=== Task ===
Rewrite the commentary on the first episode, starting with "Stephen is still" and going on through "on time (nonform).", with every instance of "Stephen" replaced by "Dedalus".

=== Document segment ===
○ ○ ○ ○ ○ ○ ○
Remember that Ireland in 1904 was not yet liberated from English imperialism and was (and remains) fiercely Roman Catholic.

The episode begins with a ritual, a sort of Black Mass, performed mockingly by Mulligan with « a bowl of lather on which a mirror and a razor lay crossed. »

The narrative is mostly straightforward until a first glint of Stephen’s interior monologue: “Chrysostomos,” which is Greek for “golden mouth,” arising in association with the gold-toothed, false Mulligan. (There was a St. John Chrysostomos, a father of the church; Mulligan is modeled on Oliver St. John Gogarty, with whom Joyce lived briefly in the Martello Tower in the summer of 1904.)

The old milk woman represents Ireland – conquered, oppressed, exploited by both Mulligan (the betrayer of his people, or of the true self) and Haines (the colonizer, the grasping self). She also represents the lost and suffering deluded self. Stephen rejects both Mulligan and Haines, and is upset that the old woman sees only them – her oppressors. He is not “seen,” for he is not yet fully « embodied. »

Stephen is still mourning his mother, amid traces of guilt: He refused her request to kneel and pray as she lay dying. He refuses to serve his two “masters,’’ the Catholic church (spiritual power) or the British empire (material power). He refuses to serve Mulligan and Haines. He refuses both body and soul, form and nonform. So what can he do? Where is his true self? The episode ends with Stephen’s thought about Mulligan, “Usurper.”

Each group of three episodes also forms a triad. This first episode is concerned primarily with space (form): the tower, “stately, plump” Buck Mulligan, the “snotgreen sea,” the sunlight, clouds, the breakfast (three eggs, individual yellow yolks in a common mass of white that Mulligan hacks apart), the “dogsbody” (which is also god’s body), the second-hand clothing, the key, etc. The next episode will, accordingly, focus mostly on time (nonform).
○ ○ ○ ○ ○ ○ ○
=== Raw data ===

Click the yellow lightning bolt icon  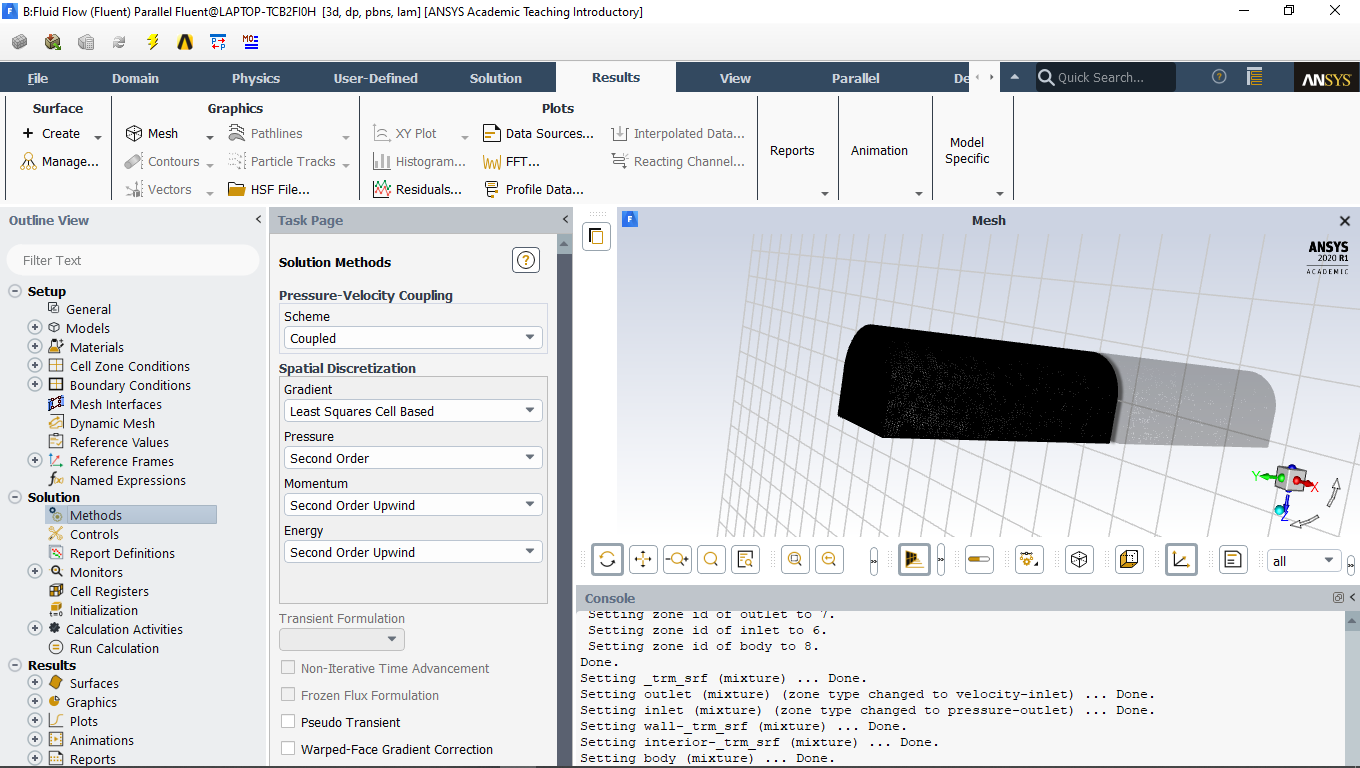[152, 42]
○ ○ ○ ○ ○ ○ ○
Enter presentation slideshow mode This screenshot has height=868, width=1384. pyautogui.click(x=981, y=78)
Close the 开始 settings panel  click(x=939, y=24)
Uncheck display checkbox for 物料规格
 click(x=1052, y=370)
○ ○ ○ ○ ○ ○ ○
=== Answer to the exercise ===
Dedalus is still mourning his mother, amid traces of guilt: He refused her request to kneel and pray as she lay dying. He refuses to serve his two “masters,’’ the Catholic church (spiritual power) or the British empire (material power). He refuses to serve Mulligan and Haines. He refuses both body and soul, form and nonform. So what can he do? Where is his true self? The episode ends with Dedalus’s thought about Mulligan, “Usurper.”

Each group of three episodes also forms a triad. This first episode is concerned primarily with space (form): the tower, “stately, plump” Buck Mulligan, the “snotgreen sea,” the sunlight, clouds, the breakfast (three eggs, individual yellow yolks in a common mass of white that Mulligan hacks apart), the “dogsbody” (which is also god’s body), the second-hand clothing, the key, etc. The next episode will, accordingly, focus mostly on time (nonform).